Selection>
[start]
# Modeling and Fine Tuning

> Owner: Daniel Soukup - Created: 2025.11.01

In this notebook, we load the processed data and fit our models.

## Data loading

Let's load our processed data and create feature/target dataframes for both train and test.

In [0]:
# -*- coding: utf-8 -*-
import dataiku
import pandas as pd, numpy as np
from dataiku import pandasutils as pdu

# Read recipe inputs
processed_learn = dataiku.Dataset("processed_learn")
processed_learn_df = processed_learn.get_dataframe()

processed_test = dataiku.Dataset("processed_test")
processed_test_df = processed_test.get_dataframe()

processed_learn_df.shape, processed_test_df.shape

In [0]:
processed_learn_df.head()

In [0]:
TARGET = 'income'

In [0]:
X_train, y_train = processed_learn_df.drop(columns=TARGET), processed_learn_df[TARGET]
X_test, y_test = processed_test_df.drop(columns=TARGET), processed_test_df[TARGET]

Recall that 8% of the processed samples fall into the target class 1 (high income) so a dummy classifier predicting 0 only would be 92% accurate.
[end]
Data shown>
[start]
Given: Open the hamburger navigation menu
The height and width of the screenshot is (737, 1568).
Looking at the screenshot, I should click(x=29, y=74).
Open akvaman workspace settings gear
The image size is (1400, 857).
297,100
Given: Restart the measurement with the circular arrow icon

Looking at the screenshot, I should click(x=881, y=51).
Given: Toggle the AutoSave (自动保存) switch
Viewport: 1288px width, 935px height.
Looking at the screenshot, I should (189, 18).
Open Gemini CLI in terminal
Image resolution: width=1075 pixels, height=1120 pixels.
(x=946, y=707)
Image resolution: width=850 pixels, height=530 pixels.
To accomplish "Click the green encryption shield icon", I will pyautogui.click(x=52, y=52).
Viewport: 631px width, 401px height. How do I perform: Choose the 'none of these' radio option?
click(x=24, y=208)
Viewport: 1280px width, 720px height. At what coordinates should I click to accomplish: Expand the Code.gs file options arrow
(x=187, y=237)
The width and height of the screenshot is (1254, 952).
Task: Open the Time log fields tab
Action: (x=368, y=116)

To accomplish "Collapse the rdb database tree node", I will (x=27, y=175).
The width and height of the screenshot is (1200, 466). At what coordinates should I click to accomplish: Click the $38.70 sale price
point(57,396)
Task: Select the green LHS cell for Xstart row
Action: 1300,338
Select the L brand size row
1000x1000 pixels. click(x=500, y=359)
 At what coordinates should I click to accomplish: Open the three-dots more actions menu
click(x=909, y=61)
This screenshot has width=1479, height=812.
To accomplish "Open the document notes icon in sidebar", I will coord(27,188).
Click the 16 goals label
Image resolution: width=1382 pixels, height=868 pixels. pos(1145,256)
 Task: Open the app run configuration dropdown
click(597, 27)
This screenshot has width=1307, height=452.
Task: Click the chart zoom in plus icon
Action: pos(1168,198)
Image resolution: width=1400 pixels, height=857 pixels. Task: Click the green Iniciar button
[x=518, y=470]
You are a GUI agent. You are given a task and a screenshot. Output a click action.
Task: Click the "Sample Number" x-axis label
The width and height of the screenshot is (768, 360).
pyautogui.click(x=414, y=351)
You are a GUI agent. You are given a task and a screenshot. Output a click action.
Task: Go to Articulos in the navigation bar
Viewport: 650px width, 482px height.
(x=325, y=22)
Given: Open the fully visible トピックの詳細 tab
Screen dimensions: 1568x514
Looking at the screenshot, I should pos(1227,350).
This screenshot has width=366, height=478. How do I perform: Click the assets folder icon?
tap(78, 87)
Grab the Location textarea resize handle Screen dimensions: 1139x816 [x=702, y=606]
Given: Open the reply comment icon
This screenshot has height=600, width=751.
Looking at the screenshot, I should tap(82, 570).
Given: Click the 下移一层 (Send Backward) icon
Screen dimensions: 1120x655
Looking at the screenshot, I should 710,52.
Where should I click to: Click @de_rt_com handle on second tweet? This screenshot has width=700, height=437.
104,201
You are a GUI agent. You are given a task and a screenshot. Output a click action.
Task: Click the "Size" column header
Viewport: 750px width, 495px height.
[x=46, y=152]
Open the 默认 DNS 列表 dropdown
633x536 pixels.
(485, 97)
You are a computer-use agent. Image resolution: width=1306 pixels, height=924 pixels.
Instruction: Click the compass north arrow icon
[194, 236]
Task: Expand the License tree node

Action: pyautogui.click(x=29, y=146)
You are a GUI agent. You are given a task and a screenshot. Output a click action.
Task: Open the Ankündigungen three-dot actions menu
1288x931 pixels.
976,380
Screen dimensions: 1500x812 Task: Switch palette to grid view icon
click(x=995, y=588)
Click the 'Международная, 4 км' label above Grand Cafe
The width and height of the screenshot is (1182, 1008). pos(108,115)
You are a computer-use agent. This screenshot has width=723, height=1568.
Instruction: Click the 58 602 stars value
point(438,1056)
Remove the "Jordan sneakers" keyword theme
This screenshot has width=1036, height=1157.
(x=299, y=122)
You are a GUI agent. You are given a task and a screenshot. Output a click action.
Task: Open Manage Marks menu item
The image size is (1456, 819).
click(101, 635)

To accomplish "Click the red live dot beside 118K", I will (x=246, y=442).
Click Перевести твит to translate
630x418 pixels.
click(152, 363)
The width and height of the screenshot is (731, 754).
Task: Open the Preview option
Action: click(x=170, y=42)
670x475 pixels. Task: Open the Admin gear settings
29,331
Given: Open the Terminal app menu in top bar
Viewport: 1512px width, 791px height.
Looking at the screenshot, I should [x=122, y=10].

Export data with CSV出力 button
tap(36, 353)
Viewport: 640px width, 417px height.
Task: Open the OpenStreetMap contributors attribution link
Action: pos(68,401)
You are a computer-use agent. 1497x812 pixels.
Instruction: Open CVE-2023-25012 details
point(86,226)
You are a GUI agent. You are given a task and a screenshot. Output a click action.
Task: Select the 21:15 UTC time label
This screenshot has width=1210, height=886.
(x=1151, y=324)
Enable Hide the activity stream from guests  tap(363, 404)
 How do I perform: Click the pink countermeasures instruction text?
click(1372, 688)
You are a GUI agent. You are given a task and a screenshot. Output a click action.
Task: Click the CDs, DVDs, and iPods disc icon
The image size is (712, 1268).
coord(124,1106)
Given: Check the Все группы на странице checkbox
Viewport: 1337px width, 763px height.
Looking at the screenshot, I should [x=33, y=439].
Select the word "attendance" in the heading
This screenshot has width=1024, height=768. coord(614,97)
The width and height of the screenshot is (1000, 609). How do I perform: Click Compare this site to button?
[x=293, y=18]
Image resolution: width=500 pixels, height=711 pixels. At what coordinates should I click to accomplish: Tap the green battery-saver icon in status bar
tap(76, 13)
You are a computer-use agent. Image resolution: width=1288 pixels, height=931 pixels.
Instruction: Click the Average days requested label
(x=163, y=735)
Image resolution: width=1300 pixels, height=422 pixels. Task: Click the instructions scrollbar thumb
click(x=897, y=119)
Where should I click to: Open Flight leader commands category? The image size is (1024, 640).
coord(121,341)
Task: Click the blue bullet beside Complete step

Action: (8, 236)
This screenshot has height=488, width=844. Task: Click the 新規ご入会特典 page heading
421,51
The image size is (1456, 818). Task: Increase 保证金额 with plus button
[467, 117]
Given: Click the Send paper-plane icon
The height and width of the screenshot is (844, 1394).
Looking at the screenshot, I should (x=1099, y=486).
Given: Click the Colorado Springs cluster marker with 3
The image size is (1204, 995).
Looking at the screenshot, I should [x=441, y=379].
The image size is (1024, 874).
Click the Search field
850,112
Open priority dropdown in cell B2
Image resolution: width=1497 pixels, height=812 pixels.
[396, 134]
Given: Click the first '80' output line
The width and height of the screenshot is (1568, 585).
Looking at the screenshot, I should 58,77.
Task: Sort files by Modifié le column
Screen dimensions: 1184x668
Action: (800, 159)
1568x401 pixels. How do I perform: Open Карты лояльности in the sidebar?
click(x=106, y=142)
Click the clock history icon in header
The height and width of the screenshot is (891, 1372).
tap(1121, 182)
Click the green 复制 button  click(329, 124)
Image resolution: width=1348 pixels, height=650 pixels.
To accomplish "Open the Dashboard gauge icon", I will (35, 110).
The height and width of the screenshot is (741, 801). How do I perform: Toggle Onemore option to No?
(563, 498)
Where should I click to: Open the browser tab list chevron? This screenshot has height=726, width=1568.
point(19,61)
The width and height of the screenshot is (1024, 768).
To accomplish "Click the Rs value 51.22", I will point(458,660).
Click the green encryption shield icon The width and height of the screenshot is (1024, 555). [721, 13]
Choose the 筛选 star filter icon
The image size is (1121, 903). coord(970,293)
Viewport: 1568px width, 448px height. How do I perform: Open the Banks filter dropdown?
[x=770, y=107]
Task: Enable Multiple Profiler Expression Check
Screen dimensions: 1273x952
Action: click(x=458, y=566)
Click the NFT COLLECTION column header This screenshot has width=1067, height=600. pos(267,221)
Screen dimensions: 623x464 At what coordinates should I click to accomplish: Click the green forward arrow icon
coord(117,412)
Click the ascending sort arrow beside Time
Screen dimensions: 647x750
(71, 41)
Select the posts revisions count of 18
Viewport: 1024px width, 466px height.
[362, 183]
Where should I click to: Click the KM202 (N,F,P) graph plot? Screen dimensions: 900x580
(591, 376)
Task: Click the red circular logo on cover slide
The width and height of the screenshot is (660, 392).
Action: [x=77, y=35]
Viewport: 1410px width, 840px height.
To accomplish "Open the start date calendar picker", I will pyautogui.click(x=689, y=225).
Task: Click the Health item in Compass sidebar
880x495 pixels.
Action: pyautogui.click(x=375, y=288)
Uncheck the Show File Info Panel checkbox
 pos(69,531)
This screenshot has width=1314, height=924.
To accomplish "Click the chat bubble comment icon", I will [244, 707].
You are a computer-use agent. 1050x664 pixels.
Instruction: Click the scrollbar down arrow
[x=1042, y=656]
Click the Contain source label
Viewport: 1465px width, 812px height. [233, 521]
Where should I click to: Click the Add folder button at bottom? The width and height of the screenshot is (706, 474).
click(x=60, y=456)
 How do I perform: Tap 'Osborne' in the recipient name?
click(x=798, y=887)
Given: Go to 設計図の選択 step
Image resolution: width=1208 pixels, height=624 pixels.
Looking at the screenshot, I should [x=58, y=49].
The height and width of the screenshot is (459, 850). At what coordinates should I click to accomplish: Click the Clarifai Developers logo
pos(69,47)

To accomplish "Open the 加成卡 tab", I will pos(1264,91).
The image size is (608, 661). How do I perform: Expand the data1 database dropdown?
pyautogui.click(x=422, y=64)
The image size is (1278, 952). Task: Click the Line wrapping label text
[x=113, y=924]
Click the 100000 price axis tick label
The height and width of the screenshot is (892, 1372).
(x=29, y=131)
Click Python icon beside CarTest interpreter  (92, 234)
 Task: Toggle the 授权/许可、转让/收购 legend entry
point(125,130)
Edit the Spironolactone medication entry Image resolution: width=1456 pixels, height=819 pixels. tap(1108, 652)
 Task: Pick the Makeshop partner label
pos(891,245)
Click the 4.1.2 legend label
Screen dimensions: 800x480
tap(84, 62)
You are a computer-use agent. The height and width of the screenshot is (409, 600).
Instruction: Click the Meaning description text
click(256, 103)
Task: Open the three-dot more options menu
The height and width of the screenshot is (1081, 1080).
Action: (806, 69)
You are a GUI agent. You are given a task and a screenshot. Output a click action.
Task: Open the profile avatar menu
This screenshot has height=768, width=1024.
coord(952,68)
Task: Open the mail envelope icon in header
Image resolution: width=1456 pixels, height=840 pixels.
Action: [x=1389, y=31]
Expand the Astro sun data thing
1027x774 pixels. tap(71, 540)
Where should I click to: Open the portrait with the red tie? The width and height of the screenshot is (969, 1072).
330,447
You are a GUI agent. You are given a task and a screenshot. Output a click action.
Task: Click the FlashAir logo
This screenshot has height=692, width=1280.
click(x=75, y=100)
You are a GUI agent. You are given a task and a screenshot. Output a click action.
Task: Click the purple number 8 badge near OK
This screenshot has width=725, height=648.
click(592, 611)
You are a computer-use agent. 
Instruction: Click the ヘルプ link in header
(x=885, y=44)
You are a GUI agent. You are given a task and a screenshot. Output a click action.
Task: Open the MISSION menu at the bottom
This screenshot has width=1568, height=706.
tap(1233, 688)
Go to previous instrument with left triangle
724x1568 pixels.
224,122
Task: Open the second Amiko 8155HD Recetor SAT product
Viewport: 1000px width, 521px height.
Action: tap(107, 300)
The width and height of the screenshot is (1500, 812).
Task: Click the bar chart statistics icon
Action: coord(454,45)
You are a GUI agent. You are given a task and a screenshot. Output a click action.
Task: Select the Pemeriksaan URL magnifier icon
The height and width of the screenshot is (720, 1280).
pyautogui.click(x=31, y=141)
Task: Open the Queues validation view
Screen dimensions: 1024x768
[end]
What this exercise asks>
- A) According to the modeling notebook, how accurate would a dummy classifier be if it predicted only 0?
- B) Please resume the modeling notebook from its final sentence.
None of the data matters for what comes next.

Results by task>
- A) It would be 92% accurate.

- B)
In [0]:
y_train.mean()

**Important Note:** We won't use the test set for any optimization to avoid overfitting, we reserve the test set for final evaluation only of the optimized model.

## Modeling

Our current approach will focus on optimizin an XGBoost binary classifier. We do this using Optuna to search the hyperparameter space efficiently. We also aim to address the class imbalance during the training by:
- using stratified splitting for cross-validation
- adjusting the evaluation metric from accuracy to AUC (still sensitive but less so than accuracy)
- experimenting with class-balancing methods, such as class weights and upsampling.

### Fit Baseline

In [0]:
from typing import Dict, Any
import xgboost as xgb
from xgboost import XGBClassifier

def cross_val_score_xgb(param: Dict[str, Any]) -> float:
    """
    Fit model with cross validation using the provided params.

    Return the avg out-of-fold accuracy.
    """
    dtrain = xgb.DMatrix(X_train, label=y_train)

    results = xgb.cv(
        params=param,
        dtrain=dtrain,
        num_boost_round=param.get("n_estimators"), # default 10
        nfold=3,
        seed=42,
        verbose_eval=False,
        stratified=param.get("stratified_cv"), # default False
    )

    return results

# we wont change these
BASE_PARAMS = {
    "verbosity": 0,
    "objective": "binary:logistic",
    "eval_metric": "auc",
    "stratified_cv": True
}

param = BASE_PARAMS.copy()
param.update({
    "n_estimators": 10,
    "max_depth": 2,
    }
)

In [0]:
results = cross_val_score_xgb(param)
results.tail(3)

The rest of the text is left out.